Flexible & adaptable healthcare design
During the holy pilgrimage the population of Madinah grows by several hundred thousand Muslim pilgrims, from countries all over the world, wanting to visit the holy Mosque of the prophet Mohammed. Furthermore, many visitors are old, and in some instances arrive carrying infectious diseases from their home countries. The Al Ansar Hospital is not a typical acute hospital. With the basis of a primarily emergency hospital to cope with the surge of visitors during the regular pilgrimages, this form of hospital is to be one of the first in the world, and the first in the Middle East. Due to this, typical ‘elective’ and diagnostic facilities are limited, and emergency medical facilities increased.
The design of the hospital has the capability to flex and adapt to ensure that the emergency department can cope with the potential increase of up to two thousand visitors a day. The main functions of the 244-bed hospital include:
- An Emergency Department with 90 beds, able to triage and treat a broad range of emergency medical and emergency surgical attendances to meet the needs of the fluctuating pilgrim population.
- A heat stroke facility to deal with those presenting with heat and sun stroke and dehydration symptoms through the summer months.
- A 92-bed emergency medical inpatient area able to provide short term care for those requiring admission from the emergency department with respiratory and cardiac conditions.
- A 30-bed emergency surgery inpatient area able to deal with non-trauma surgical admissions such as abdominal and orthopaedic conditions.
- Three emergency theatres and one minor operating room to host emergency surgery operations.
- A 32-bed intensive care unit area able to manage the sickest of patients, with capacity to open additional beds during the peak season.
- 30 Outpatient clinics, including 14 surgical/therapy rooms, to support the patients following their visit to the emergency department.
The size of the hospital plot was fixed by the wider Madinah masterplan, and this restriction, along with the requirement to have significant flex in the hospital planning has resulted in a vertical building planned over seven floors above ground with three levels of basement parking. A large cantilevered structure was designed to address the restrictions of the plot boundary which also provided shade at ground floor level for large groups of patients and visitors.

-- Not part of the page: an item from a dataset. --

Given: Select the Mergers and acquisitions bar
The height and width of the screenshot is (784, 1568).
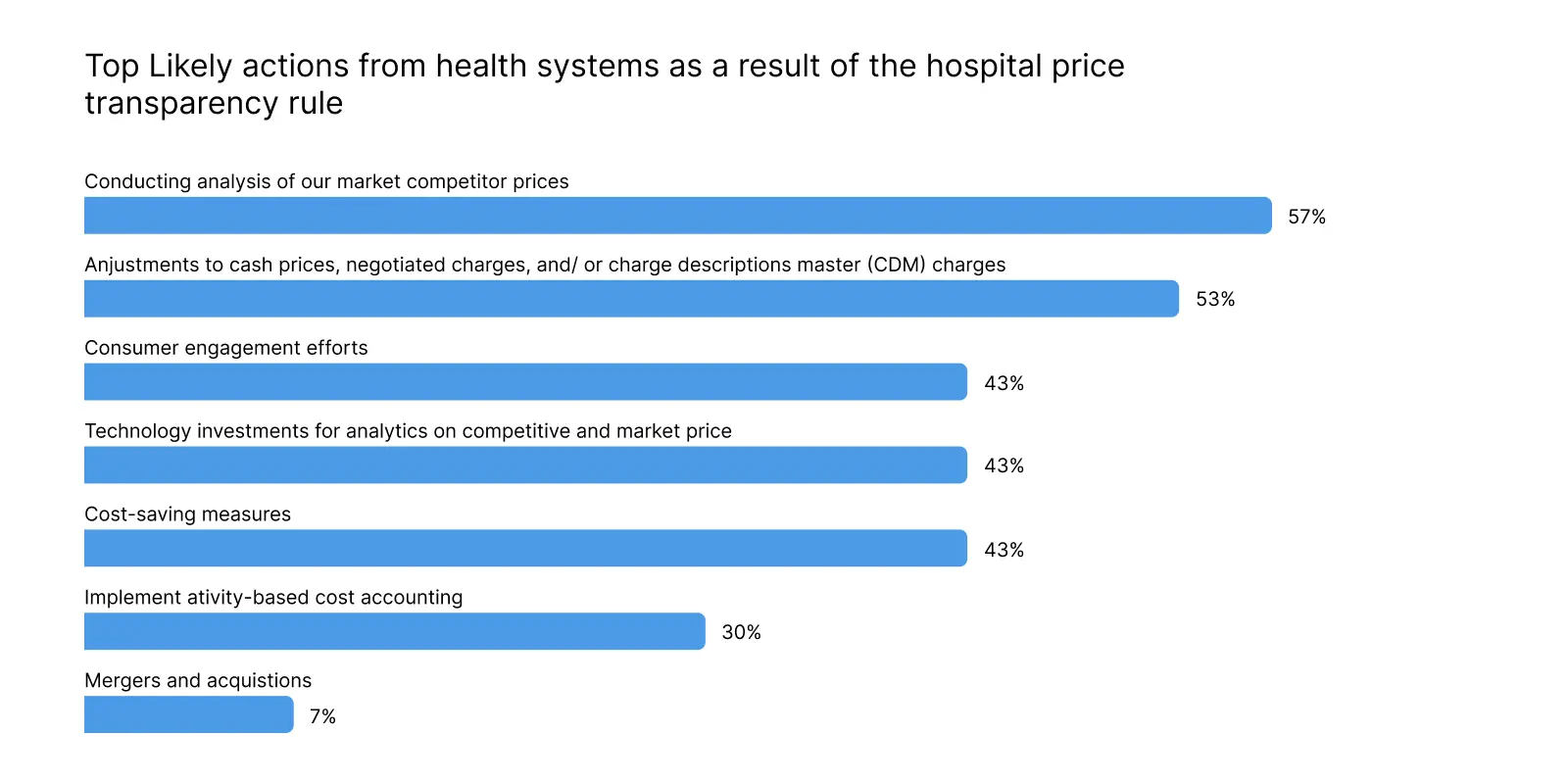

The vertical stacking of departments resulted in two large lightwells being driven into the centre of the building, creating a figure-of-eight plan that allowed natural daylight and ventilation to all in-patient floors and lower levels.
The Al Ansar project is the first international hospital that has been designed by Keppie to comply with Saudi and American Healthcare design codes for special standards, room definitions and operational procedures.